Réduire l’empreinte carbone de la filière viticole

Réunis au Vinipôle de Davayé, mardi 5 décembre, à l’occasion du salon Innoviti (lire encadré), le Bureau interprofessionnel des vins de Bourgogne (BIVB), l’Institut français de la vigne et du vin (IFV) ou encore les Vignerons des Terres secrètes, ont établi un état des lieux avant de partager leurs expériences en matière d’atténuation carbone.

L’état des lieux permet de constater que 34 % des émissions de la filière proviennent des matériaux entrants, 26 % sont liées aux déplacements des exploitants et de leurs salariés, deux étapes directement liées à la production. Puis vient le fret, avec 13 % d’émissions, et 10 % provient de l’immobilisation des produits (bâtiment, etc.). Enfin, seulement 7 % de l’énergie est utilisée dans les vignes, 5 % pour l’élaboration des vins et 5 % des services achetés (prestataires).

150.000 tonnes d’émissions carbone incompressibles

« Pour arriver à neutraliser ces émissions, il faut réduire jusqu’à un certain seuil, incompressible, puis on compense, sachant que les émissions incompressibles sont estimées à 150.000 tonnes d’ici 2035 », souligne Benjamin Alban, directeur du Vinipôle. Des chiffres confirmés, avec précisions, par Hugo Luzi, de l’IVF, qui a mené une étude sur 26 empreintes carbones viticoles sur l’ensemble de la Bourgogne. Il catégorise l’empreinte carbone de la filière en trois types : les indirectes (fabrication des intrants, piquets de palissages, etc.), les émissions directes comme le CO² ou le M²O mais aussi le protoxyde d’azote dus à la dégradation des engrais minéraux et organiques, tout comme la dégradation des résidus végétaux (enherbement, résidus de la vigne, etc.). « Nous intégrons également, dans les calculs de l’IVF, la capture de carbone dans les sols », précise-t-il. Un gros quart des émissions de carbone de Bourgogne est dû aux carburants, puis viennent les amendements, les engrais chimiques lors de leur production, mais aussi en cas de compost, qui produit du méthane notamment. Les émissions directes d’azote sont dues, elles, à la production de l’acier nécessaire au palissage, mais devraient être amorties sur le long terme.

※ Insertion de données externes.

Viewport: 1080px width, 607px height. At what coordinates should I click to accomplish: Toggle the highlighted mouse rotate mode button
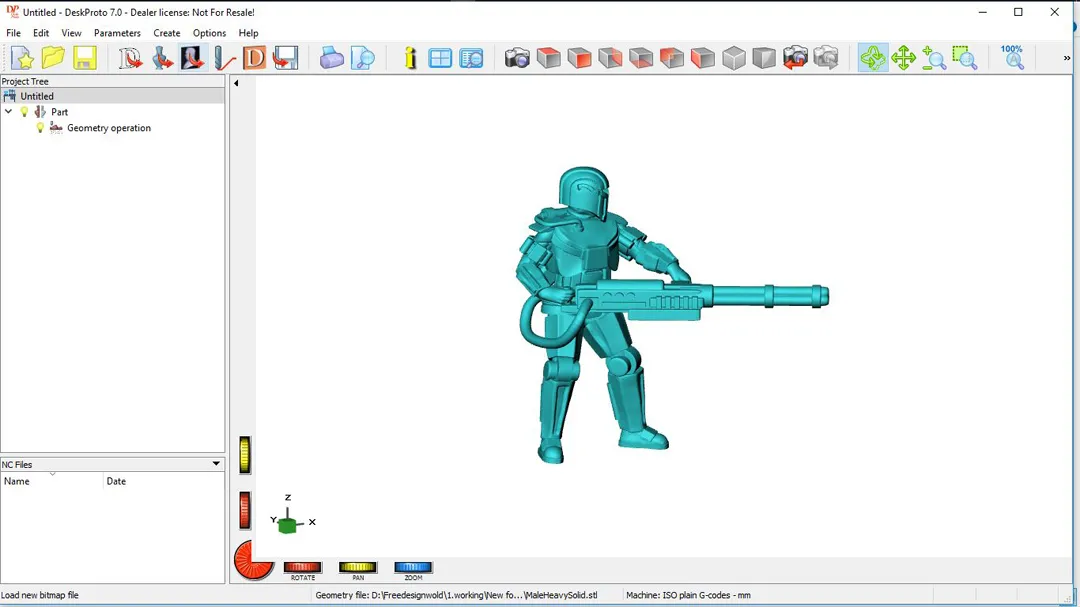pos(872,58)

Optimiser la captation carbone

« Dans ce projet, nous avons également voulu étudier différentes pratiques, comme les différentes méthodes de désherbage, et isoler l’impact que représente l’entretien du sol dans une empreinte carbone », poursuit l’ingénieur agronome. Selon lui, il ne suffit de pas de regarder uniquement l’empreinte carbone en tant que tel, puisque cela pourrait inciter à utiliser des intrants chimiques (herbicides notamment), peu émetteur. L’étude met un accent sur la captation carbone de certaines pratiques (enherbement, engrais verts, etc.) qui compensent, parfois même très largement, d’autres pratiques (tontes, désherbage mécanique, etc.). A contrario, par exemple, les herbicides chimiques ne permettent pas la captation de carbone. D’où l’intérêt de s’intéresser au revers de la médaille. Quant à l’étape de la production de vin qui est plus émettrice, on le sait déjà depuis longtemps, il s’agit du conditionnement. Mais, là encore, l’étude de l’IFV élargi le champ d’action et s’attarde sur les différents indicateurs du développement durable avec un schéma éloquent. Ce qui semble anodin en particules fines, ne l’est pas forcément pour l’eutrophisation marine, et vice-versa.

Le plan d’action du BIVB

D’où l’importance pour le BIVB de bien choisir les indicateurs qui déterminent son plan d’action en matière de développement durable. Le Bureau a proposé des ateliers en avril, impliquant une cinquantaine de professionnels de la filière pour élaborer ce plan d’action qui porte sur l’emballage, le fret, la vigne, la mobilité, la cuverie ; l’œnotourisme étant un sujet à part. À ces actions s’ajoutent des freins financiers ou réglementaires, dus notamment aux AOP et autres labels, mais aussi des freins techniques ou de politique publique ou encore de perception de la part des viticulteurs comme des consommateurs. Faut-il donc communiquer ? Labelliser ? Des questions auxquelles il n’est pas si simple de répondre. Seule certitude, à la source de toute avancée, on trouve la « sobriété »… carbone ici, pas celles des hygiénistes anti-alcool. Il existe également des leviers d’action à la parcelle, un plan d’action avec des gains possibles que le BIVB dévoilera le 14 mars puisqu’il n’y a pas que freins, il existe des leviers, comme les politiques publiques qui pourraient faire évoluer la réglementation, les possibilités techniques, des méthodologies, des façons de travailler, de l’organisationnel à repenser. Au cœur de tous ces leviers, encore et toujours la sobriété ! Sachant que l’on peut optimiser la production d’énergie avec l’isolation des bâtiments, utiliser des énergies alternatives et optimiser la performance du matériel. Les leviers d’action à la parcelle : réduire l’utilisation des énergies fossiles, mais aussi des intrants, qu’ils soient naturels ou non.

Innoviti

AgrOnov et le Vinipôle ont organisé cette 2e édition pour favoriser le transfert de l’innovation viticole. Objectif : parler des nouvelles solutions liées aux enjeux actuels de la filière viticole. Les participants ont notamment pu découvrir neuf innovations pour la viticulture lors d’un mini-salon qui s’est tenu dans la matinée. Parmi ces solutions, l’adaptation et la lutte contre le changement climatique ; la question de l’énergie en viticulture et l’assistance aux viticulteurs. Sachant que l’un des enjeux de l’innovation est de répondre à un besoin, ou une problématique spécifique, un comité expert viticole rencontrait, en parallèle, plusieurs entreprises sélectionnées sur la base des problématiques prioritaires issues des acteurs de terrain.